▶ [Text block]
"""

The Upson House, also known as the Franklin-Gazaway-Long-Upson House
or the Dr. Marcus A. Franklin House, is located at 1022 Prince Avenue (Tax
Parcel No. 11-4-D3-A-017).
![]() |
This two-story Greek Revival style residence features a central hall plan with a four-over-four room arrangement. A full-facade Doric portico shelters a lighted, trabeated doorway, which displays sidelights, a transom, and framing pilasters. Details of roof design and proportion avoid the usual horizontal emphasis; the high hip roof, visible above the Ionic entablature, and the narrow triple-sash windows, lend a vertical air to the building. Other features include a stuccoed-brick exterior scored to resemble stone and the absence of a hanging balcony. Quarter-sawn parquet floors of oak with mahogany and rosewood borders date to the 1890s. Adaptively used as a bank, the building now has a vault and a rear addition for drive-in service where the residential rear addition once stood. The lot retains, however, its large magnolia trees and circular drive. |
The building was constructed in 1847 for a Macon physician, Dr. Marcus A. Franklin, who subsequently sold it to Gazaway Lamar in April 1848. James Long, the father of Crawford W. Long (the first physician to use ether as an anesthetic), later acquired the house. Steven Upson, son of the Steven Upson for whom Upson County was named, purchased the residence in 1885. After completing his undergraduate degree at Yale, the younger Upson studied medicine and law and was admitted to practice law before the Georgia Supreme Court in 1846. The house remained in the Upson family through four generations; the last family member to occupy the house was Mrs. Bradbury Foss, granddaughter of the founder of the first garden club in America. The First National Bank of Athens, currently SunTrust Bank, acquired the property in 1974 and began renovation efforts in 1979. The adaptive use retained the original fabric and detailing of the building, converted the upper floor to offices and conference space and the main floor into the bank itself, constructed the rear additions while mitigating their visibility from the street, and salvaged the tree-shaded lot.

"""

▶ [Collected data]

"""

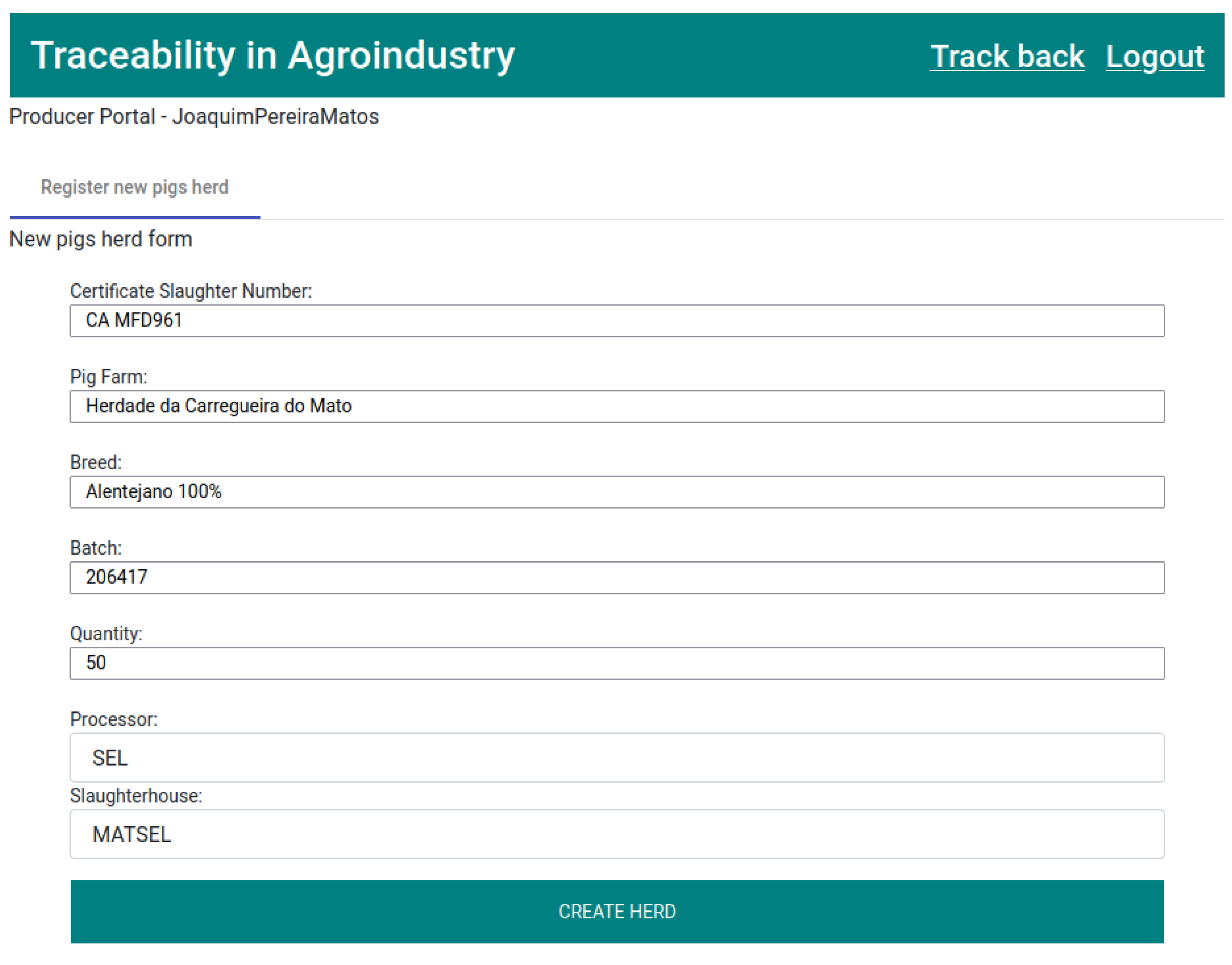Click the Batch field showing 206417

(x=616, y=577)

"""

▶ [Tasks to perform]
[A] According to the Upson House text, in what year did the First National Bank of Athens acquire the property?
[B] Translate this sentence from the Upson House text into Spanish: "The lot retains, however, its large magnolia trees and circular drive."
[C] Quote the Upson House text starting at "The Upson House, also" and ending at "Parcel No. 11-4-D3-A-017).".
The material is separate from the Upson House text.

▶ [Solutions in order]
[A] 1974

[B] Sin embargo, el terreno conserva sus grandes magnolios y su camino de entrada circular.

[C]
The Upson House, also known as the Franklin-Gazaway-Long-Upson House
or the Dr. Marcus A. Franklin House, is located at 1022 Prince Avenue (Tax
Parcel No. 11-4-D3-A-017).